Since the battery died on my fitness tracker last week, I’ve mostly felt a sense of freedom of not being tied to a step count goal.
I’ve also noticed my desire to know how many steps I’ve walked.
This morning, I took a long walk and run in Panama City, and found myself yearning to know how many miles I had covered. The Casco Viejo district has running paths marked with mile-markers (technically kilometer markers), so I could get a rough idea.
During my meditation sit, I felt the physical discomfort of not knowing: a tightening in my chest and belly, a constriction in the throat.
This is the practice of being in the mystery: to sit with the discomfort and notice where it shows up in the body.
The Distraction of Curiosity
For as long as I can remember, I’ve had an insatiable curiosity. This is generally a positive trait. Curiosity feeds creativity, it is a portal to learning and to engagement with others and with the world itself.
Thanks to technology, we can know more things than ever before, faster than ever. Every fleeting question and curiosity that arises in our minds can be abated instantly with a quick tap, a pull to refresh, or a Google search.
It’s easy to blame our devices, apps, social media, and internet browsers for pulling us away from our point of focus. But the trigger to our distraction is always internal. The mind’s endless questions and curiosities are the biggest source of our distractions.
Each time I stop to scratch the itch of curiosity — to refresh the step count, to investigate the random questions that pop into my mind, to seek out that piece of information I think I need in the moment — I pull myself away from the present moment.
There’s a cost of time and energy whenever we divert our attention in this way. And the bits of information we accumulate in the process clog up the brain, taking up space that could be occupied by something more important or relevant.
As important as it is to cultivate curiosity, it’s equally important to practice not feeding the curiosity.
Investigating Curiosity
Noticing the “urge to know” arise within myself is an invitation to investigate the curiosity before I feed it:
- Why do you want to know?
- Other than satisfying the itch, how will this information improve your life or your task in this moment?
- Is this information truly relevant to what you’re doing in this moment?
- Is this information necessary to achieving your outcome?

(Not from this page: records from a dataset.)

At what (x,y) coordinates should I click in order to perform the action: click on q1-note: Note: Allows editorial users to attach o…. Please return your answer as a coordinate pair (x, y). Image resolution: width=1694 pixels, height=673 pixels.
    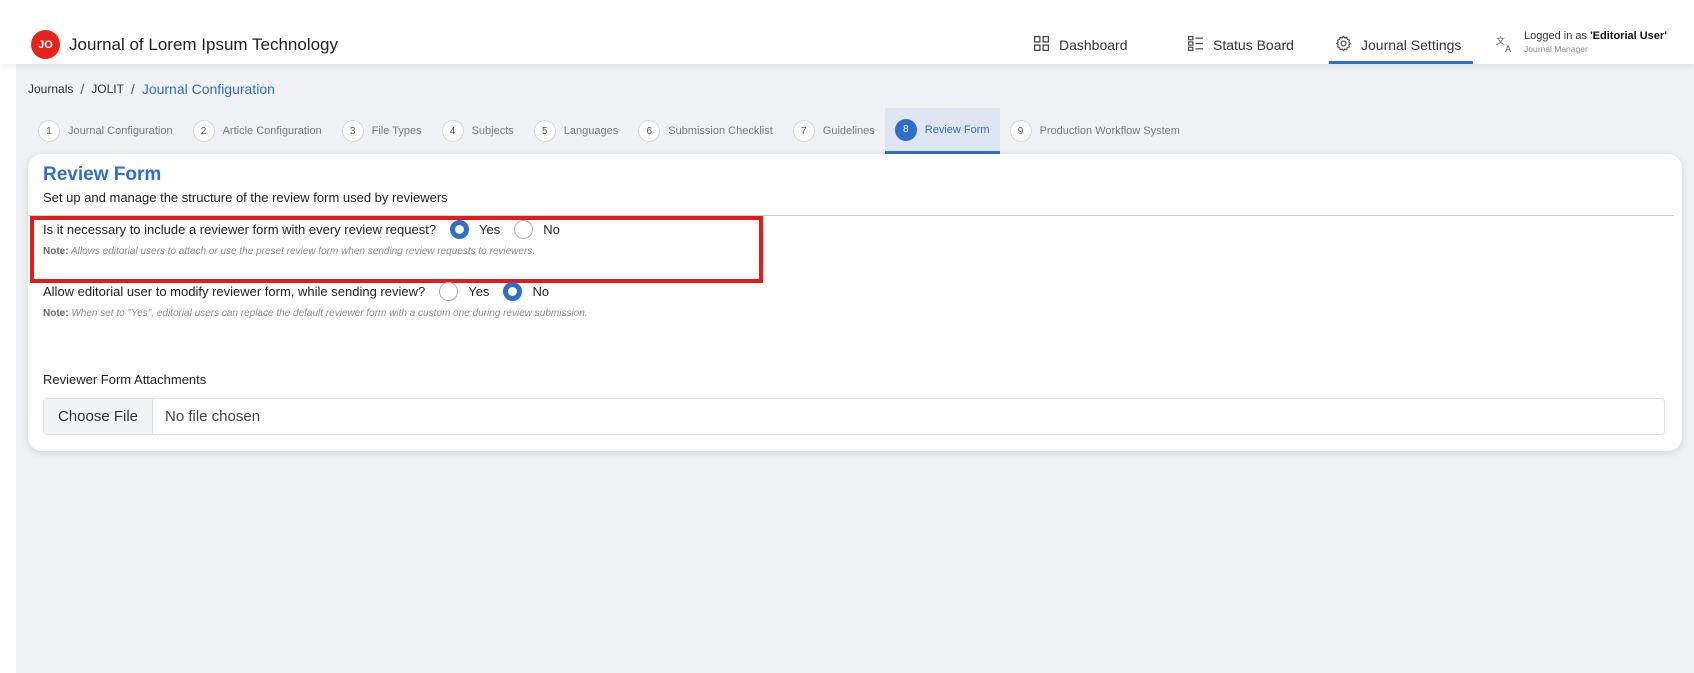
    Looking at the image, I should click on (290, 252).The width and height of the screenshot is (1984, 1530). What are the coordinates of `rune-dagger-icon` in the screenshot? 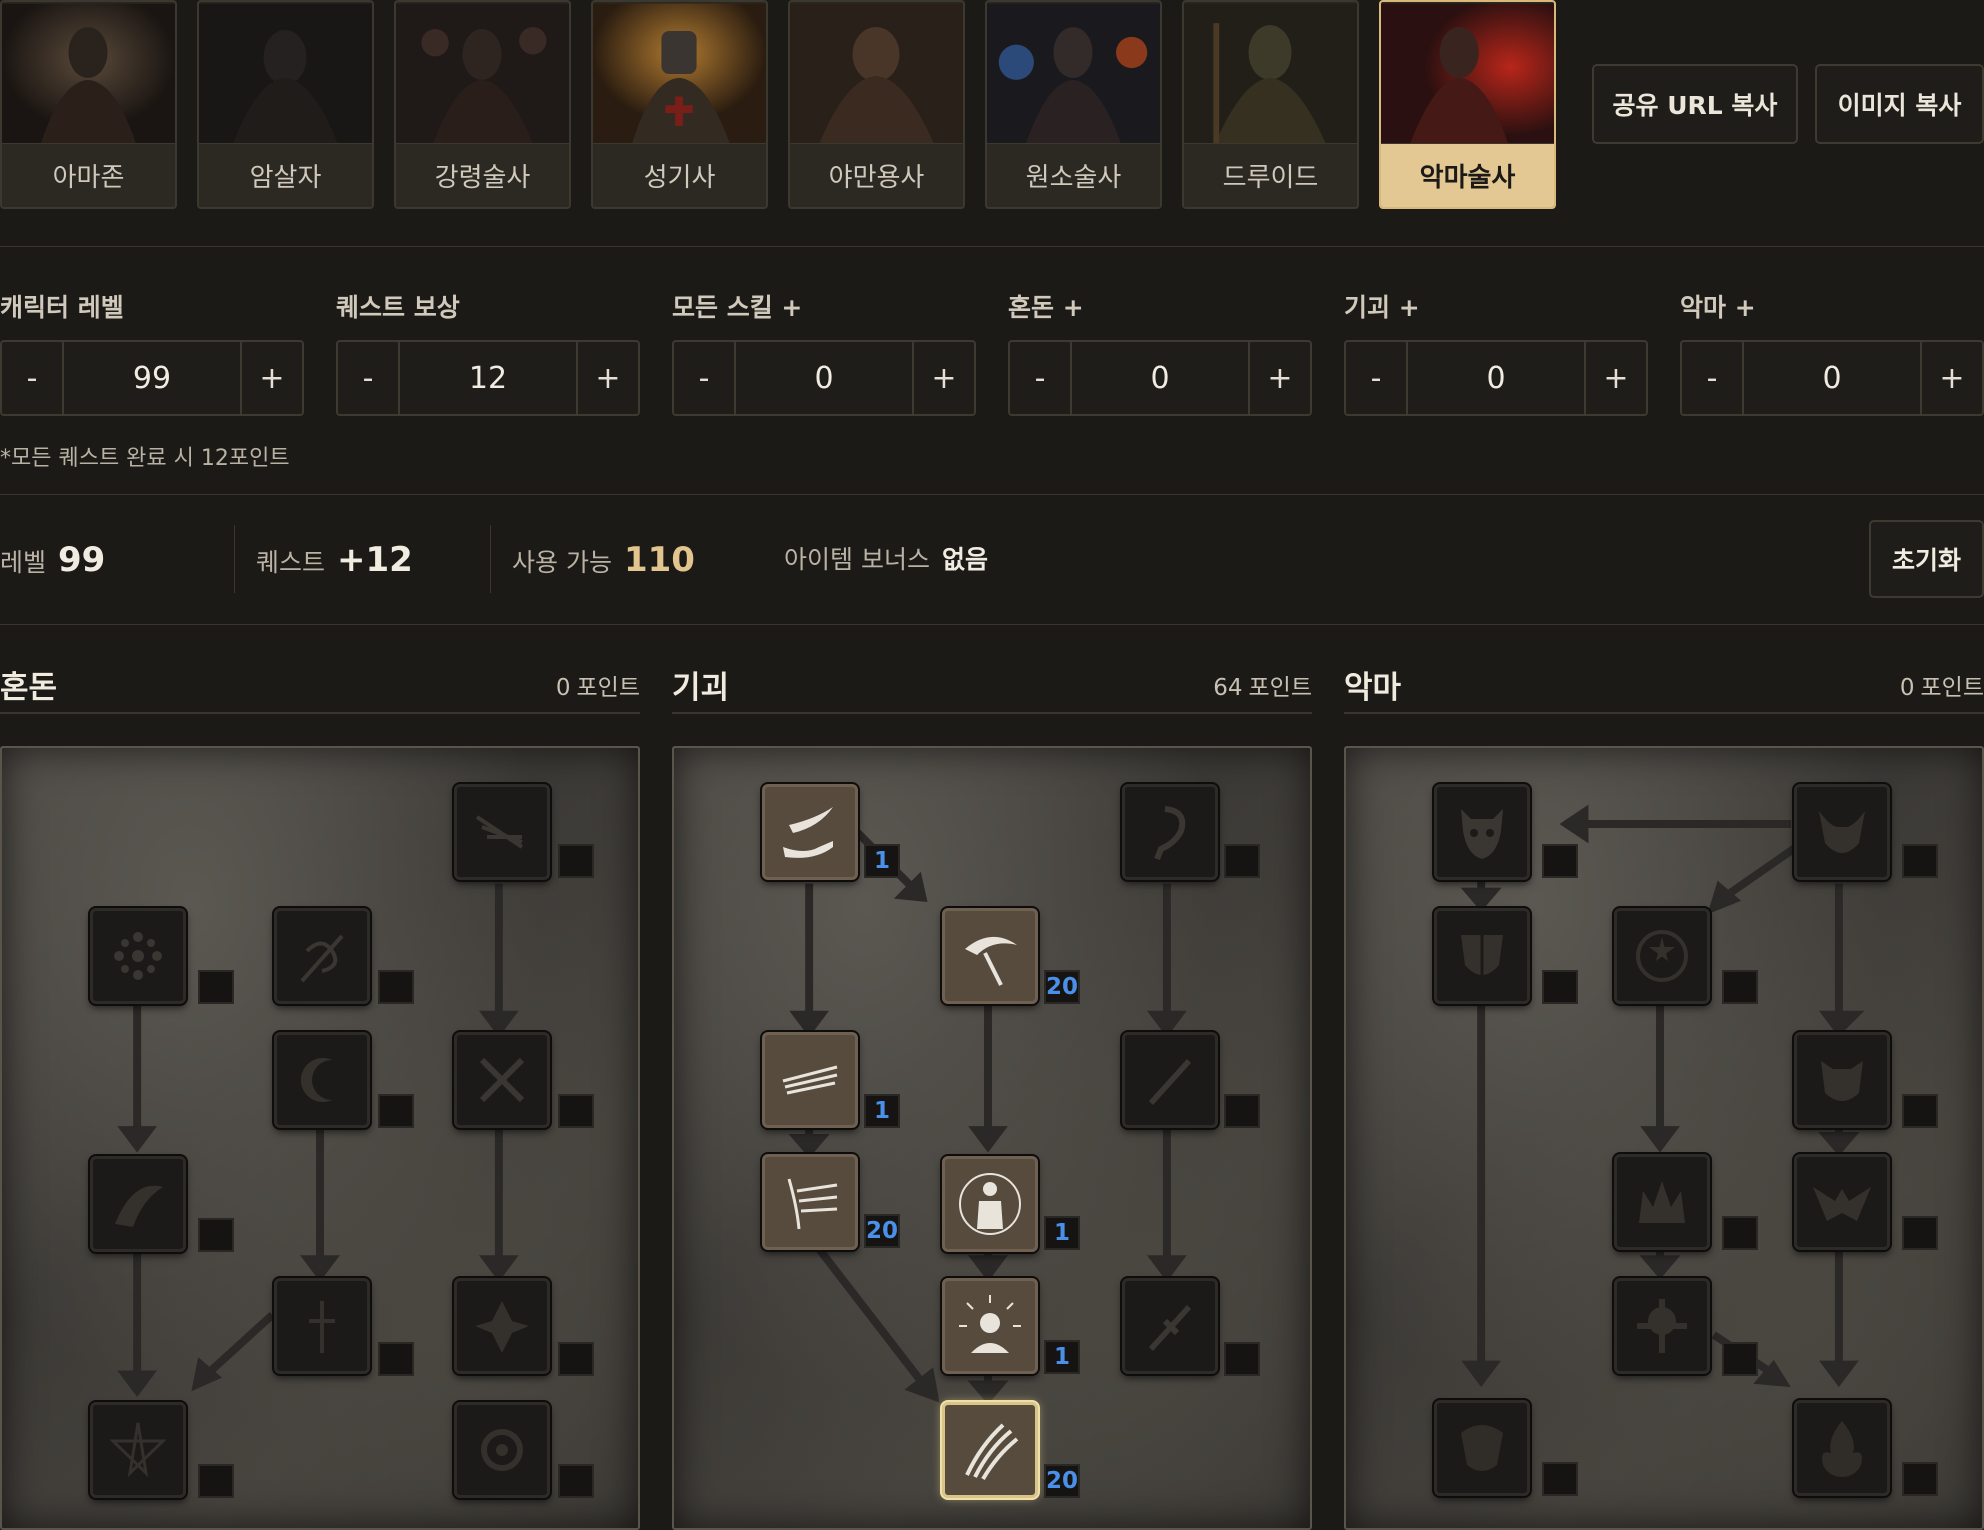 It's located at (322, 1327).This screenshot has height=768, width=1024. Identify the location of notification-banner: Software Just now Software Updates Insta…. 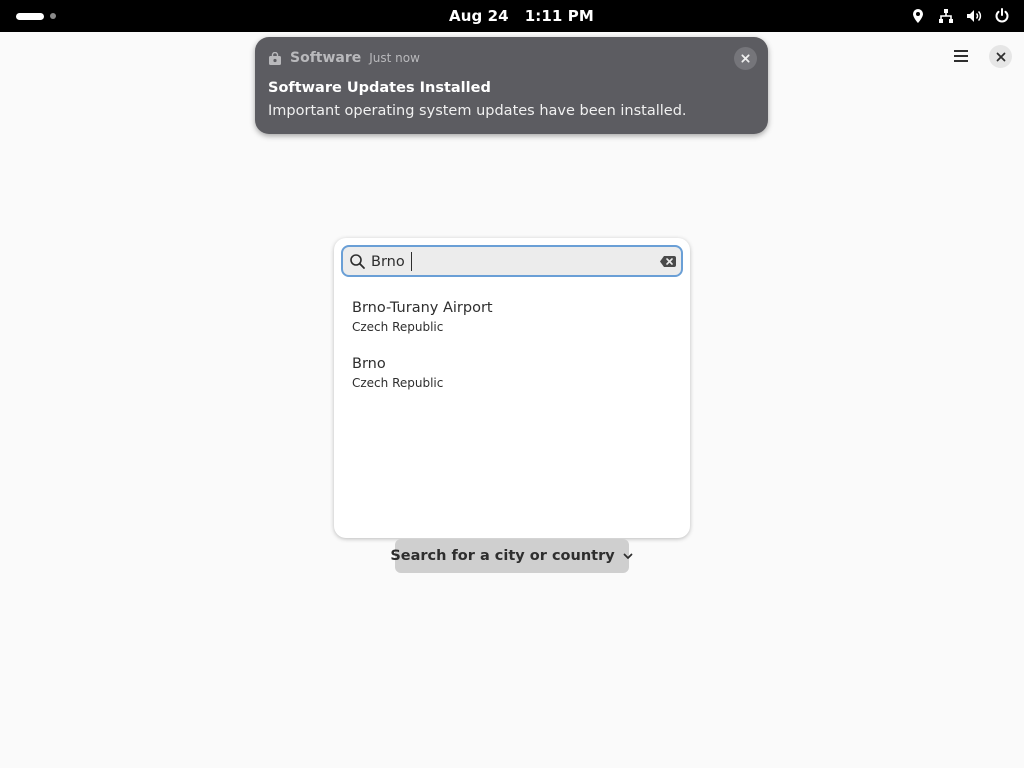
(512, 86).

What I was really seeking in my workout today wasn’t available in an app. The relevant information was whether I had pushed myself hard enough to make progress in my fitness. That answer came from within my body.
Leaving the Curiosity Unabated
Sometimes the best practice is to not research the answer, not pull to refresh, and be with the discomfort of not knowing.
This is embracing the mystery. It’s why I’m here.
Over the past several weeks, I’ve had many opportunities to practice this. Limited cell service connection and wifi have meant that the answer has not always been a Google search away.
I’ve often had no choice but to allow the curiosity to remain unabated.
This is where the practice of meditation helps. It gives me tools to investigate my curiosity and embrace being in the mystery.
As for the desire to know — eventually, it fades.
It turns out, most of those things we want to know in the moment just aren’t important or relevant to the task at hand.